Prof Anne Parle-McDermott
Director, Life Science Institute, DCU
Dr Paul Leonard
Industry and Commercialisation Liaison, Life Sciences Institute, DCU
Robbie Sinnott
DCU Research Infrastructure Manager
A new life sciences institute at Dublin City University harnesses diverse expertise, cutting-edge facilities and the power of collaboration to tackle global health challenges.
Dublin City University’s (DCU) new Life Sciences Institute (LSI) brings together world-class multi-disciplinary expertise from across eight schools to deliver on its mission to ‘transform challenges into impact.’ The Institute tackles global challenges across health, therapeutics, agriculture, the environment and the bioeconomy.
Collaborative solutions for global challenges
LSI Director Professor Anne Parle-McDermott says the centre is a virtual entity that brings life science research activity together under a single umbrella. LSI researchers work with partners to identify and address “global challenges that really matter and impact all our lives.” It invites partners with scientific or industrial challenges to collaborate on developing solutions.
She explains: “Our approach is to work with industry, charities and state bodies to identify key challenges within health, food and the environment. “We build a team within and beyond LSI to brainstorm and design a solution-focused project. We involve stakeholders from day one to ensure our research is focused on real-world problems.”
Diverse scientific themes
The centre is working, for example, with Science Foundation Ireland and Teagasc on issues such as potato blight monitoring, while specialist cancer experts work with hospitals and pharmaceutical companies to advance knowledge in clinical areas.
Meanwhile, the expertise of immunologists, neuroscientists, biologists, chemists, physicists, psychologists, sports scientists and engineers focus on other challenges, providing a supportive, multi-disciplinary environment that allows innovation and creativity to flourish.
DCU’s LSI has three broad themes of health, biodetection and pure research, along with specific subgroups. “We are diverse and can bring a variety of expertise together to fit each challenge,” adds Prof Parle-McDermott.

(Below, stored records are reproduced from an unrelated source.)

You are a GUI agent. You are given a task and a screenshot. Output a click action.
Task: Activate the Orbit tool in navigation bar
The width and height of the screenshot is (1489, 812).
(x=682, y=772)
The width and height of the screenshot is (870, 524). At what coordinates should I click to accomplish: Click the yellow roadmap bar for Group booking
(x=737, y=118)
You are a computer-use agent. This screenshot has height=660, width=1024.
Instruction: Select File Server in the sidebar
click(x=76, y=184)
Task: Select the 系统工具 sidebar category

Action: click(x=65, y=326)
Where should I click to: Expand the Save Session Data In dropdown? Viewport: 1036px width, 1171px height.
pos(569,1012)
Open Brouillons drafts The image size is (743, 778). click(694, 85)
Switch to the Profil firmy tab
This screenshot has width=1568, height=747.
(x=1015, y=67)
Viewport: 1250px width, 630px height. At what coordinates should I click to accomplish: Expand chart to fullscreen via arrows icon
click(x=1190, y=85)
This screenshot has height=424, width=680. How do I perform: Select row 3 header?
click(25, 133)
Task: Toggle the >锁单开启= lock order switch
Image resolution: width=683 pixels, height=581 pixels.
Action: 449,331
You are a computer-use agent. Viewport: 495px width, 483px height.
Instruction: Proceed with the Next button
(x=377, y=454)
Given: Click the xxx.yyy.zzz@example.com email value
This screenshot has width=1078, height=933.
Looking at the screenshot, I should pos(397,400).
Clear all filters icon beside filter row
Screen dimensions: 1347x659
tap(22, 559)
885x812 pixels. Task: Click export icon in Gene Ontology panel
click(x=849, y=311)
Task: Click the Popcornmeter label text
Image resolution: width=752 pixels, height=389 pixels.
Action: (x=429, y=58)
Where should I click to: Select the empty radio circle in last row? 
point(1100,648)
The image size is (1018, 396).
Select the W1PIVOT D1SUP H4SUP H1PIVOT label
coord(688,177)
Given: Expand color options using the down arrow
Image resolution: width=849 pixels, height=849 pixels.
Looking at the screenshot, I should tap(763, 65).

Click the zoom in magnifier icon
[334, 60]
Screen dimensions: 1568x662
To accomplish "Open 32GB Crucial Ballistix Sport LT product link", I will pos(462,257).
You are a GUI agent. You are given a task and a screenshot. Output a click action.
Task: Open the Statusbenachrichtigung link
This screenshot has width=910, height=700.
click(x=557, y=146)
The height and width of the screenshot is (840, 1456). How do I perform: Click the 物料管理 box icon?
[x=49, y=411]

Innovative research for industry impact
LSI Industry and Commercialisation Liaison Lead, Dr Paul Leonard, says industry often has to work at a fast pace and, therefore, does not possess the extra resources or the time required to fully address some of its challenges. “We have a valuable resource in this new research institute and want to harness that to work with industry partners to find solutions that will then be taken into companies and commercialised. Our goal is to have impact via real-world implementation,” he says.
“But we don’t want industry to think they can only come to us when they have a problem; we also work together to enhance current processes or come up with something new.” Recently funded collaborations include nucleic acid therapeutics, novel therapies for chronic pain and improving protein production in cells used by the biopharma industry.
Our approach is to work with industry, charities
and state bodies to identify key challenges
within health, food and the environment.
World-class infrastructure
Dr Leonard emphasises that it is not possible to conduct world-class science without world-class infrastructure. “You can have great ideas,” he continues, “but if you do not have the equipment, facilities, ecosystem and structure around that, you cannot transform those ideas into innovations. That is where DCU Core Technologies comes in.”
It offers the LSI access to state-of-the-art equipment and resources needed to facilitate effective research. Research Infrastructure Manager Robbie Sinnott explains that the Core Technologies are supported by a multidisciplinary team of technical officers with expertise in microscopy, flow cytometry, cell culture, high-throughput screening, genomics, materials analysis and additive manufacturing.
Highest verifiable standards
The unit has over 50 high-end scientific systems to ensure LSI research outputs are of the highest verifiable standards. These instruments are available for use by all national and international academic researchers as well as industry and commercial entities.
One example system is the cutting-edge robotically controlled AUTOPILOT system, which can handle thousands of samples to increase the speed, reproducibility and complexity of the experiments that can be carried out. Sinnott also sees Core Technologies’ role as taking away the responsibility of equipment management from researchers or industry partners, enabling them to fully focus on research.